Medical marijuana dispensary in Los Angeles, California

Kind for Cures was a medicinal marijuana dispensary located in the Palms neighborhood of Los Angeles County. The marijuana dispensary inhabited a building that was previously occupied by a Kentucky Fried Chicken. The store opened in 2009 and the owners' decision to keep the same KFC acronym garnered national media attention, including being the inspiration for an episode of South Park in 2010. However, on June 10, 2015, the owners were ordered to shut down the business by the afternoon of June 11, 2015.

==History==
Originally KFC kept the traditional red roof, as seen in South Park, until YUM Corporation threatened to file a lawsuit against the KFC owners, citing trademark infringement against the Colonel's famous red mansard roof. YUM agreed to paint the roof green for the owners in 2010. Scrap metal from the original Kentucky Fried Chicken oven ranges was used to create the interior designs inside the showroom. The original floor, counters and food refrigerators also remain to keep the originality and humor intact.

• Available data:
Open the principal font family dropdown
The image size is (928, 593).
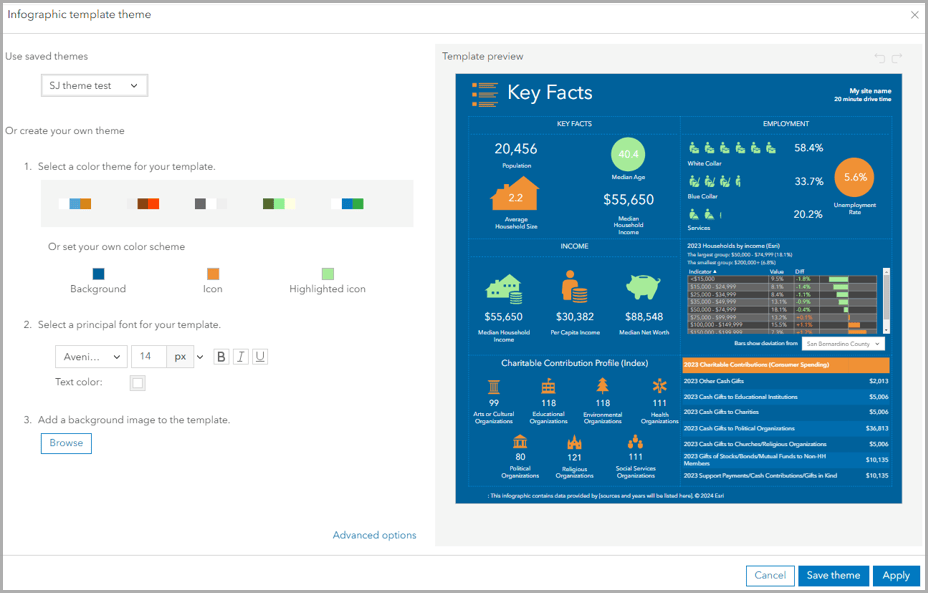(91, 355)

• Brief 1: In the dispensary article, why was the building's red roof painted green?
• Brief 2: According to the dispensary article, in what year did Kind for Cures open?
• Brief 3: Copy the dispensary article from "Medical marijuana dispensary" up to and including "June 11, 2015.".

• Response box 1: YUM Corporation threatened to sue the owners for trademark infringement of the Colonel's famous red mansard roof. YUM then agreed to paint the roof green for the owners in 2010.

• Response box 2: 2009

• Response box 3:
Medical marijuana dispensary in Los Angeles, California

Kind for Cures was a medicinal marijuana dispensary located in the Palms neighborhood of Los Angeles County. The marijuana dispensary inhabited a building that was previously occupied by a Kentucky Fried Chicken. The store opened in 2009 and the owners' decision to keep the same KFC acronym garnered national media attention, including being the inspiration for an episode of South Park in 2010. However, on June 10, 2015, the owners were ordered to shut down the business by the afternoon of June 11, 2015.